Ubillos, et al.          Expires March 13, 2011                 [Page 2]


Internet-Draft             Name Based Sockets             September 2010


1.  Conventions

   The key words "MUST", "MUST NOT", "REQUIRED", "SHALL", "SHALL NOT",
   "SHOULD", "SHOULD NOT", "RECOMMENDED", "MAY", and "OPTIONAL" in this
   document are to be interpreted as described in RFC 2119 [RFC2119].

2.  Terminology

   Locator - An IP address (v4 or v6) on which a host can be reached.

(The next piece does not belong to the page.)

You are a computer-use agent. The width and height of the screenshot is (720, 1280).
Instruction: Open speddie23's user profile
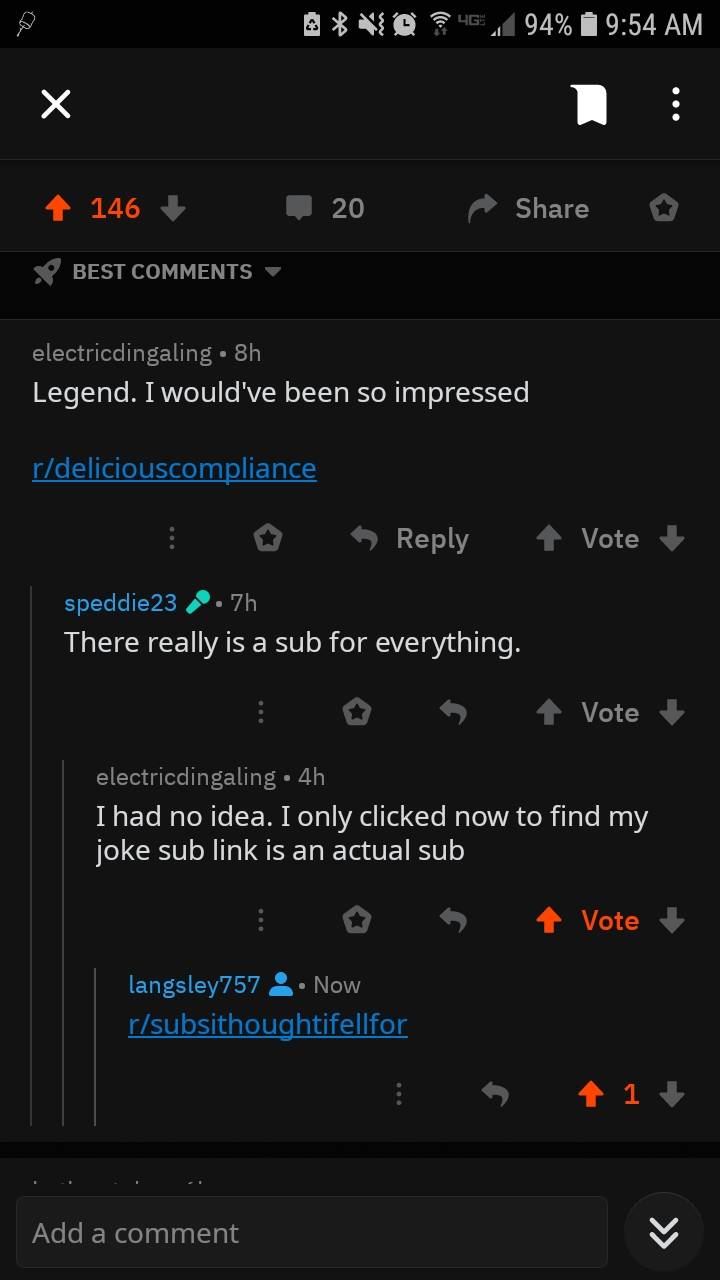pos(120,602)
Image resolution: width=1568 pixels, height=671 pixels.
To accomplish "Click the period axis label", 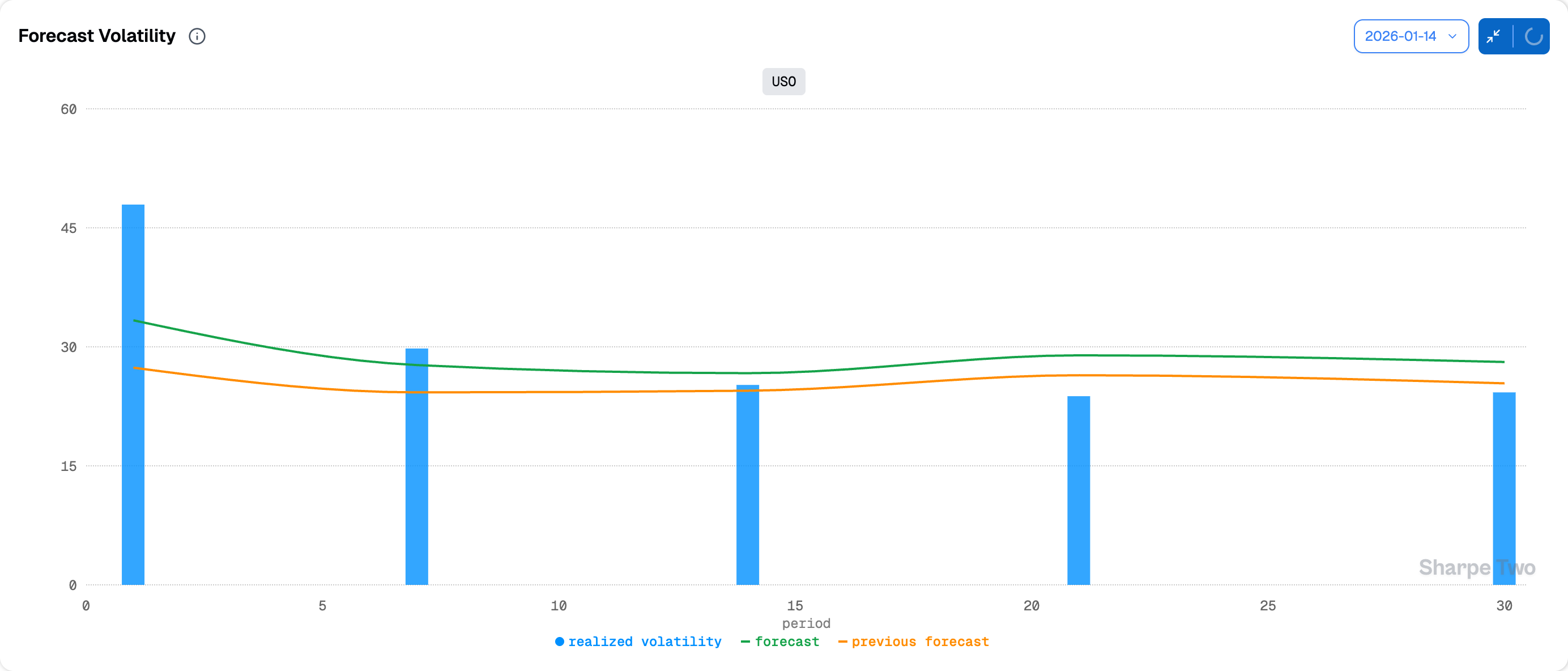I will (806, 623).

   Multi-home - A host which is reachable through multiple locators (on
   one interface or more)

   Name - A character string (max 255 chars long) on which a host can be
   identified.  A name maps to zero or more locators.

3.  Overview

3.1.  Introduction

   Name based sockets provide a unified interface which caters to the
   application developers who wish to simply open up a communication to
   a remote host by its name and have the operating system perform the
   management of locators.

   It does so by providing a new address family (AF_NAME) which allows
   the developer to use a name instead of an IP.

3.2.  Motivation

   Network communication has for very long been based on the assumption
   that applications should deal with the IP (locator) management.  This
   is based on the legacy notion that an IP does not change during a
   session and that a session is a communication between two given IPs
   (locators).  This situation has changed, locators change during a
   session, and a device/host might have multiple locators, hosts may be
   behind NATs or be on different networks (IPv4/IPv6).  Today, this is
   mostly left to the individual applications to solve.  This adds
   complexity to the applications making it a challenge in it self just
   to meet the networking demands of applications.

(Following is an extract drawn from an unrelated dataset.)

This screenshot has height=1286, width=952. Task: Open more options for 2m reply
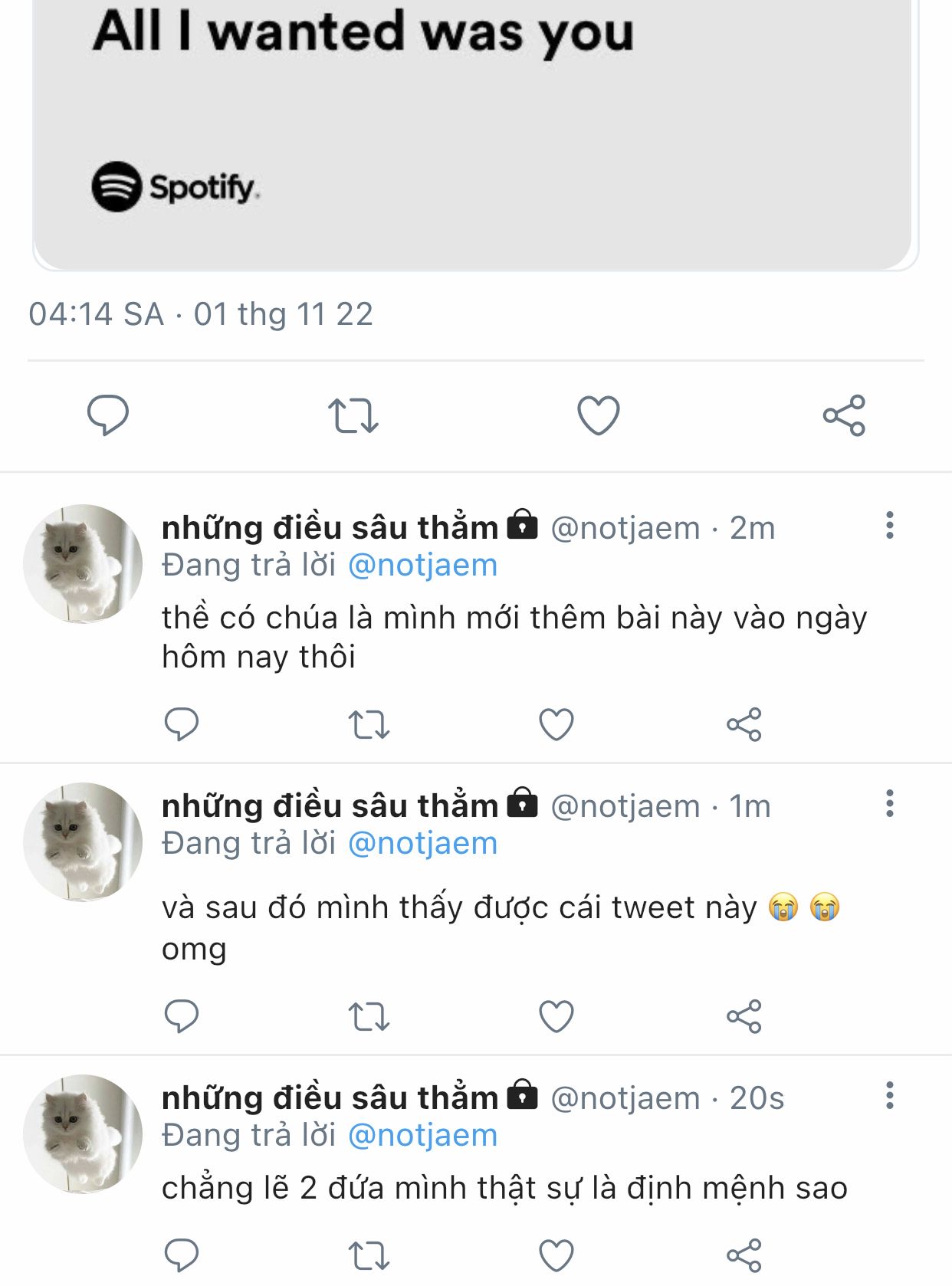tap(889, 526)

   Name based sockets aims to fix this by pushing the locator management
   to the operating system, without introducing any new limitations or
   delays.

   Note that Name based sockets do not aim to replace all socket() based
   communications.  There are of course cases which are limited due to
   obvious boot-strapping problems.  E.g. a DHCP client, or an DNS-



Ubillos, et al.          Expires March 13, 2011                 [Page 3]

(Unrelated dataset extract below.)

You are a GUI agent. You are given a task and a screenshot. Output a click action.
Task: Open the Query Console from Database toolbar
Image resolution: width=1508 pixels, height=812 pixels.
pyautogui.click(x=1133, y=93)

Internet-Draft             Name Based Sockets             September 2010


   querying client would do better in not using a name oriented
   architecture.

3.3.  Compatibility goals

3.3.1.  Network compatibility

3.3.2.  Application compatibility

3.4.  Name based sockets overview

   Name based sockets provide a new socket interface.  It is implemented
   using a new address family (AF_NAME).  This means that the sockets
   are only used by applications who explicitly invoke it.  The result
   is that applications that do use name based sockets are very aware of
   the set of features they are provided with, hence they know not to
   re-implement it.  Current implementations are implemented as kernel
   modules, however a user-space library implementation ought to work
   just as well.

   By using DNS as the ID/Locator mapping structure, we do not introduce
   any new indirections.  Please note that the responding host does not
   need to do any DNS resolution (explained below).  We part from the
   assumption that most application network calls start with a FQDN.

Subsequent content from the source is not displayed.